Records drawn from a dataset

---------------

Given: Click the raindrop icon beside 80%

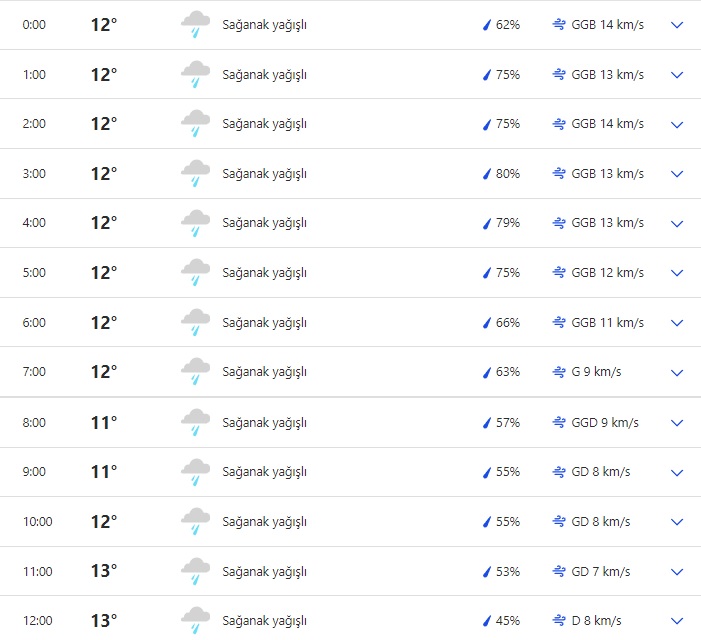Looking at the screenshot, I should point(487,174).
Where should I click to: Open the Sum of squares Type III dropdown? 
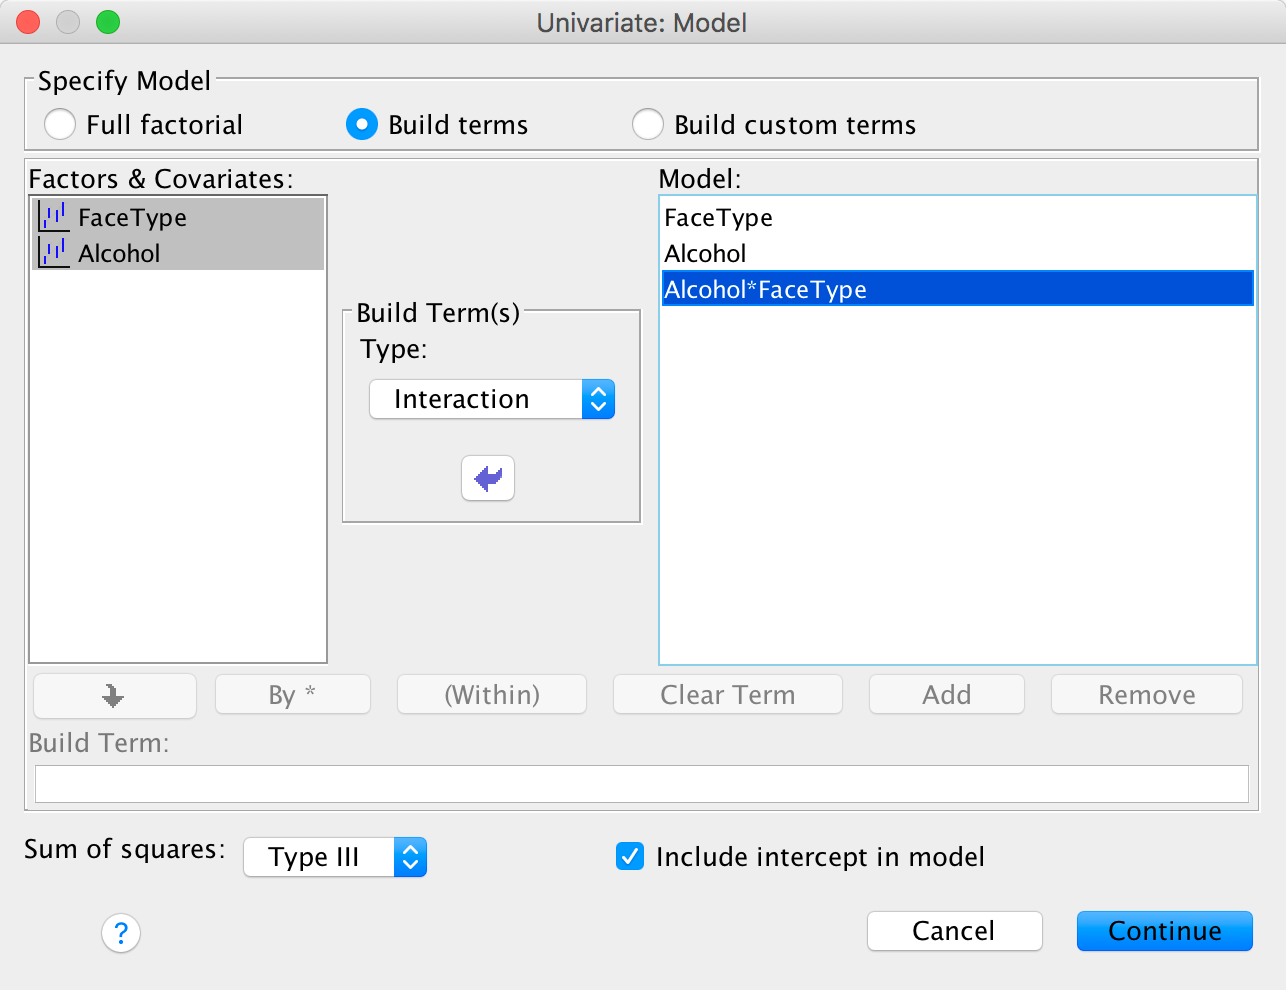pos(335,857)
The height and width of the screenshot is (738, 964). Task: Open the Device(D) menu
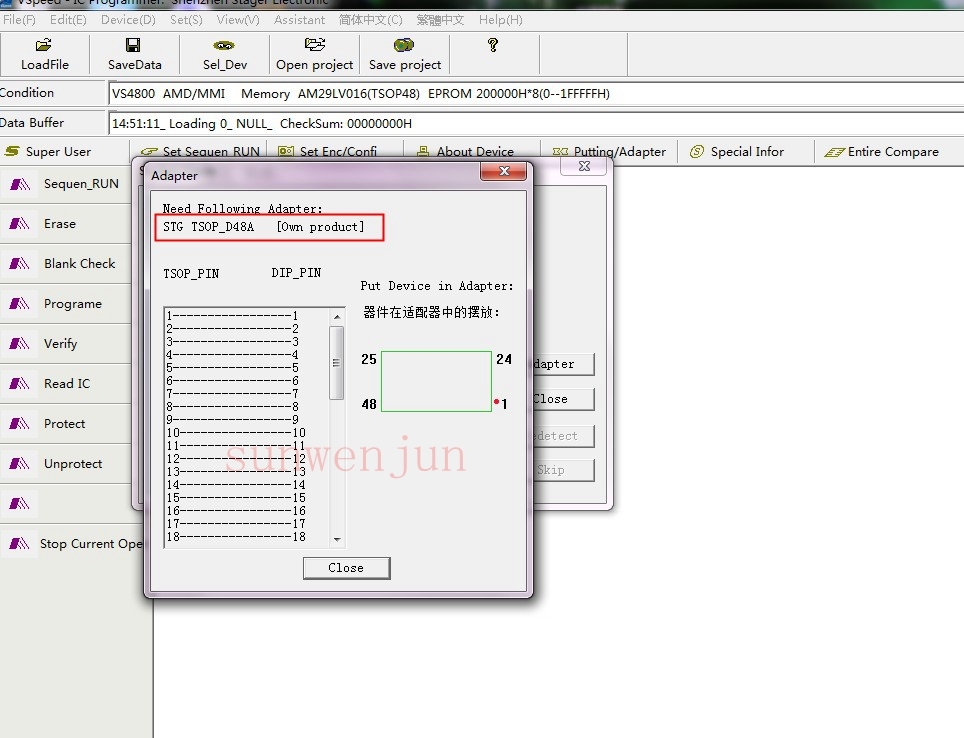tap(128, 20)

---------------

--- EXERCISE DIRECTIONS ---
Each entry above should be printed exactly, and any picture in it left out.

--- YOUR RESPONSE ---
Given: Click the raindrop icon beside 80%

Looking at the screenshot, I should point(487,174).
Where should I click to: Open the Sum of squares Type III dropdown? 
pos(335,857)
The height and width of the screenshot is (738, 964). Task: Open the Device(D) menu
tap(128, 20)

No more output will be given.